由于色散参数为固定值，负二项式模型可以安装计数为DataSet中的每个标签/成绩单。的功能glmFit调用内置函数glm.fit适合每个标签的NB的GLM。一旦我们有了一个合适的，对于一个给定的设计矩阵，glmLRT可以运行一个给定的系数或指定的对比和差异表达的证据评估使用似然比检验。标签可以排在证据为了表达差异，p值计算每个标签的基础上。

值----------Value----------

glmFit produces an object of class DGEGLM with the following components:
glmFit类DGEGLM以下组件产生一个对象：

参数：coefficients
matrix of estimated coefficients from the NB model
从NB模型估计系数矩阵

参数：df.residual
vector giving the residual degrees of freedom for each tag. In theory it can be different for different tags (if there are missing values), but in practice these will usually be identical for each tag.
向量给每个标签的残留度的自由。
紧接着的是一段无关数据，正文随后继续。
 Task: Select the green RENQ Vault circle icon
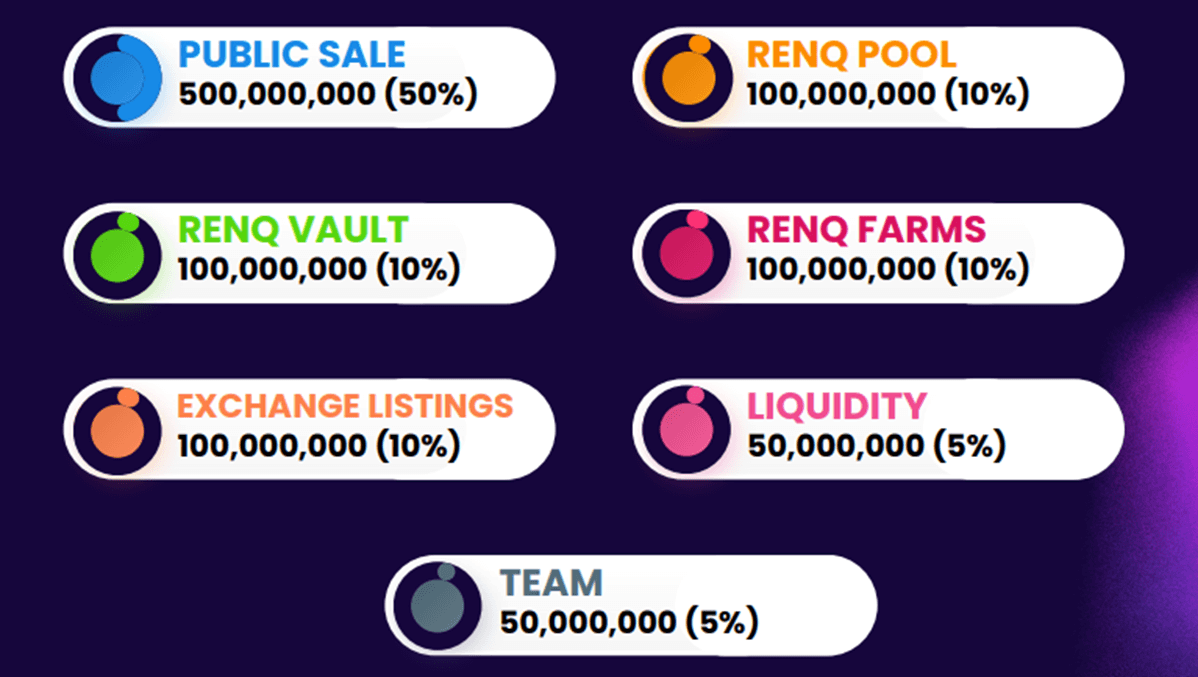pyautogui.click(x=118, y=254)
在理论上，它可以是不同的标签（如果有遗漏值）不同，但在实践中通常会为每个标签相同。

参数：deviance
vector giving the deviance from the NB model fit for each tag.
向量给每个标签的NB模型拟合偏差。

参数：design
design matrix used in the NB model fit for each tag.
在每个标签的NB模型拟合设计矩阵。

参数：offset
scalar, vector or matrix giving the offset to use in the NB model for each tag.
标量，向量或矩阵给抵消每个标签使用在NB模型。

参数：samples
data frame providing information about the samples (libraries) in the experiment; taken from the object y.
数据框提供实验样本（库）信息;从对象y采取的。

参数：genes
vector or data frame providing gene information for each tag; taken from the object y.
向量或数据框为每个标签的基因信息;对象y。

参数：dispersion
scalar or vector giving the the value of the dispersion parameter used in each tag's NB model fit.
标量或矢量分散在每个标签的NB模型拟合参数值。

参数：lib.size
vector of library sizes used in the model fit.
在模型拟合使用的库大小的矢量。

参数：weights
matrix of final weights used in the NB model fits for each tag.
在NB模型使用的最终权重矩阵适合每个标签。

参数：fitted.values
matrix of fitted values from the NB model for each tag.
从每个标签NB模型拟合值的矩阵。

参数：abundance
vector of gene/tag abundances (expression level), on the log2 scale, computed from the mean count for each gene/tag after scaling count by normalized library size.
向量，基因/标记丰度表达水平上的log2规模，从平均每个基因/标记后归库的大小缩放计数计数计算。

glmLRT produces an object of class DGELRT with the following components:
glmLRT类DGELRT以下组件产生一个对象：

参数：table
data frame (table) containing the abundance of each tag (log-concentration, logConc), the log-fold change of expression between conditions/contrasts being tested (logFC), the likelihood ratio statistic (LR.statistic) and the p-value from the LR test (p.value), for each tag in the dataset.
数据框（表）含有丰富的每个标签（log集中，logConc），表达的对比测试条件/log倍之间变化（logFC），似然比统计（ LR.statistic）从LR检验的p值（p.value），为每个数据集的标签。

参数：coefficients
matrix of coefficients for the full model defined by the design matrix (i.e. for the full model).
矩阵design矩阵（即完整的模型）定义的完整模型系数。

参数：dispersion.used
scalar or vector of the dispersion value(s) used in the GLM fits and LR test.
色散值（S）的标量或矢量的GLM配合和LR测试使用。

The DGELRT object also contains all the elements of y except for the table of counts (raw data) and the table of pseudo-counts (if applicable).
DGELRT对象也包含所有y元素表计数（原始数据）和伪计数的表（如适用）除外。

作者（S）----------Author(s)----------

Davis McCarthy and Gordon Smyth

参见----------See Also----------

estimateGLMCommonDisp, estimateGLMTrendedDisp or estimateGLMTagwiseDisp for estimating the negative binomial dispersion.
estimateGLMCommonDisp，estimateGLMTrendedDisp或estimateGLMTagwiseDisp估计负二项式分散的。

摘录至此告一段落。